Tiga bulan sebelum acara, juri sudah mulai menyeleksi karya-karya ukiran langsung di kampung mereka untuk kemudian berlomba di pusat.
Ratusan karya dari tujuh distrik itu terbagi dalam kategori-kategori seperti Kategori Patung Kecil, Patung Sedang, Patung Besar, Kategori Cerita Rakyat, Kategori Tradisional, dan Kategori Panel.
Pemenang akan mendapat hadiah uang, selain ukirannya akan dilelang. Di sinilah para pengukir bisa banjir uang.

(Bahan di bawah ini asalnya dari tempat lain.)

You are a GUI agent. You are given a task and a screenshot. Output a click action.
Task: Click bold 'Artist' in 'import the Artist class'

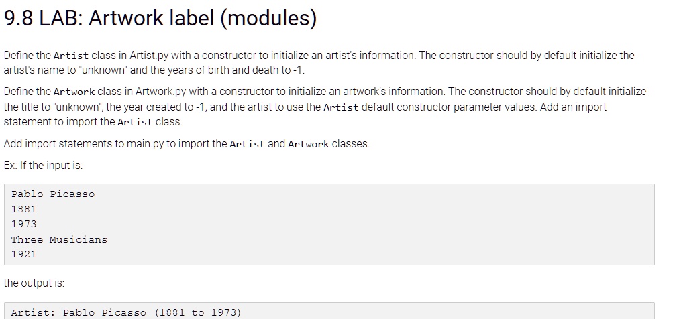135,122
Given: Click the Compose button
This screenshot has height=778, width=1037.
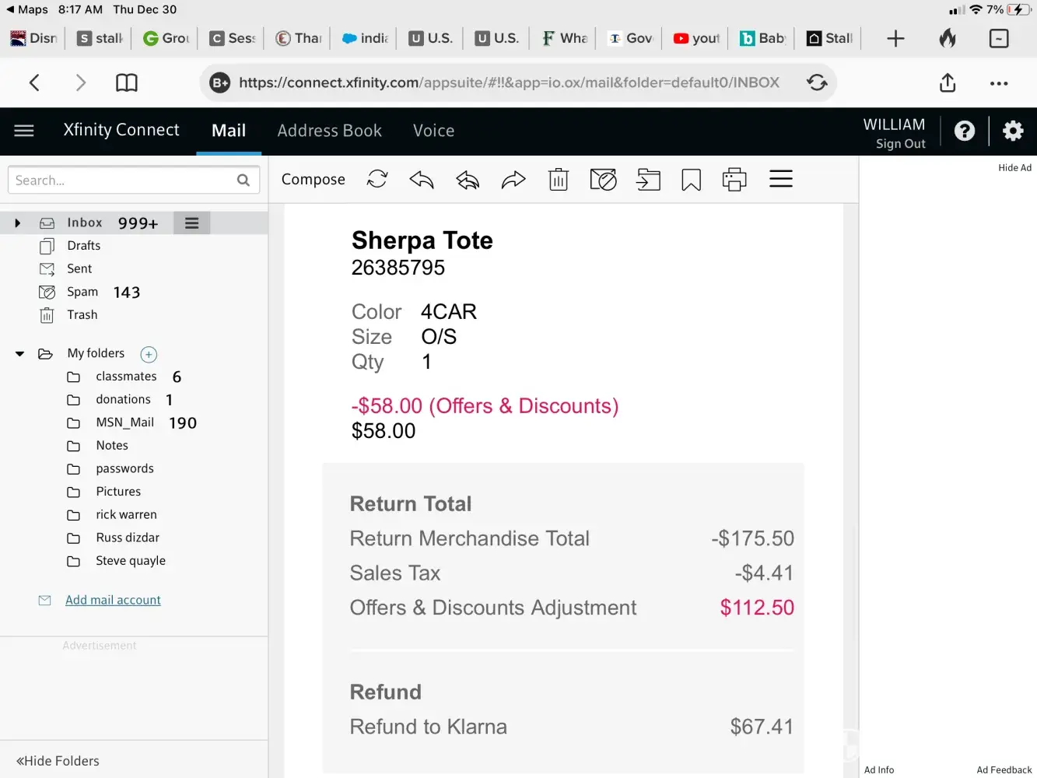Looking at the screenshot, I should point(313,180).
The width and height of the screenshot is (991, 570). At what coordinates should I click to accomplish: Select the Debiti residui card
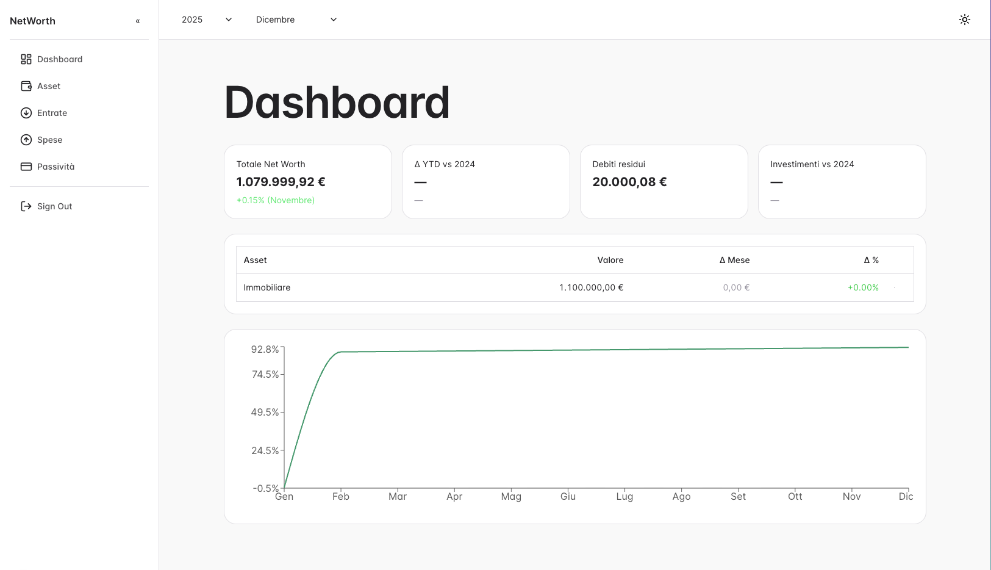pos(664,182)
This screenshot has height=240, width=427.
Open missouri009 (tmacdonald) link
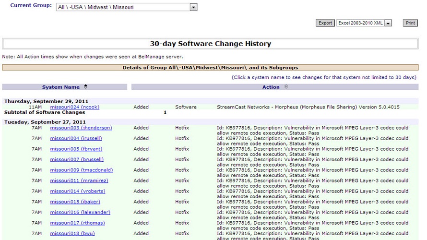[x=81, y=170]
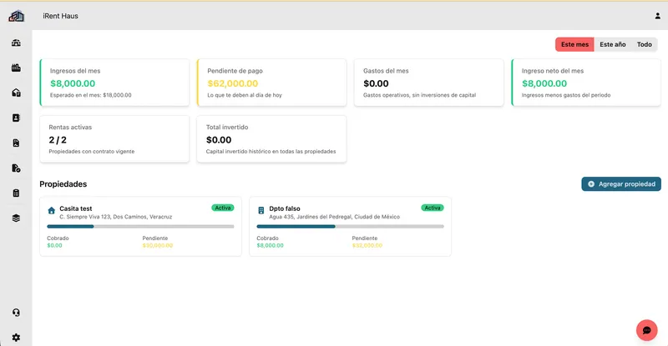Open the settings gear icon
This screenshot has height=346, width=668.
point(16,338)
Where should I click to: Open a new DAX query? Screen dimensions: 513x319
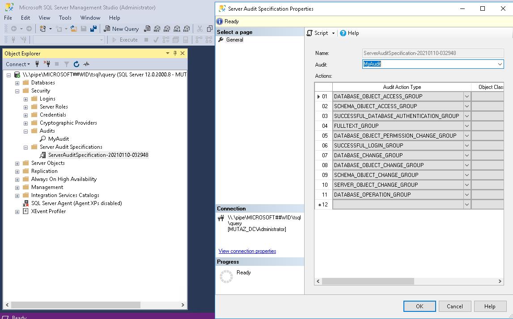click(x=187, y=29)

Selama pesta berlangsung, beberapa pengukir mengaku merasa senang karena dapat saling melihat karya sesama pengukir dan menjadi pelajaran bagi kemajuan diri sendiri.

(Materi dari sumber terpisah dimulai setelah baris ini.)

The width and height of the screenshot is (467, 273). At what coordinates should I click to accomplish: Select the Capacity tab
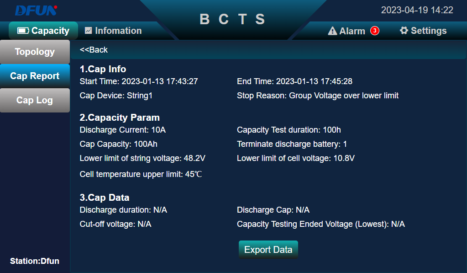point(43,30)
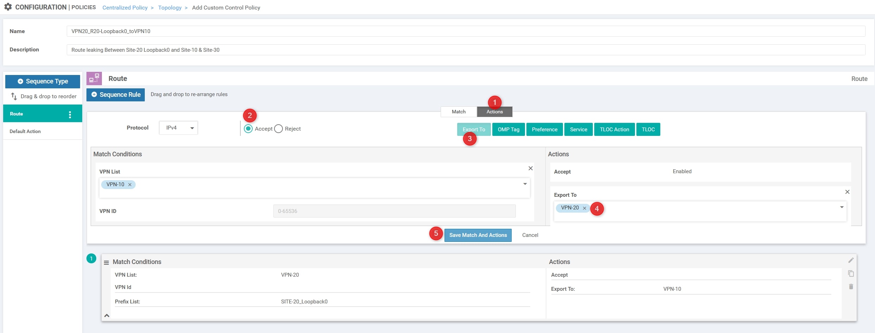Click the pencil edit icon on rule 1
This screenshot has width=875, height=333.
point(851,260)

"Kita bukan meniru. Ada aturannya tidak boleh meniru punya orang lain," kata Paskalis Osakat, pengukir dari Kampung Ats, menyinggung etika di kalangan pengukir tradisional Asmat.
Masalahnya, apakah etika itu ditaati semua orang, dia cuma angkat bahu.
Berbeda pada kenyataan sehari-hari, Paskalis mengakui memang ada ukiran-ukiran yang dibuatnya untuk "komersial". Ukiran dijual kepada pedagang yang langsung masuk ke kampung mereka. Soal harga memang sulit untuk diukur mahal-murahnya.
Misalnya ukiran panel ukuran 50 - 100 cm dengan lama pengerjaan dua bulan, dihargai sekitar Rp200 ribu saja. Di kota, harga itu bisa menjadi tiga sampai lima kali lipatnya.
Paskalis berkisah, banyak pengukir yang tidak punya pilihan karena didesak kebutuhan hidup. Terutama barang-barang yang tidak dihasilkan oleh alam, seperti pakaian, kebutuhan anak sekolah, dan kebutuhan rumah tangga lain.
Harga-harga di kampungnya yang harus ditempuh delapan jam dari Agats dengan kapal kayu bermesin 15 PK (setara 30 l bensin) sudah berlipat-lipat dibandingkan dengan di kota.
Sepotong baju kaus sederhana di Jakarta yang hanya Rp20 – 30 ribu bisa menjadi hampir Rp100 ribu. Bensin, jikalau ada, bisa Rp10 - 15 ribu per liter.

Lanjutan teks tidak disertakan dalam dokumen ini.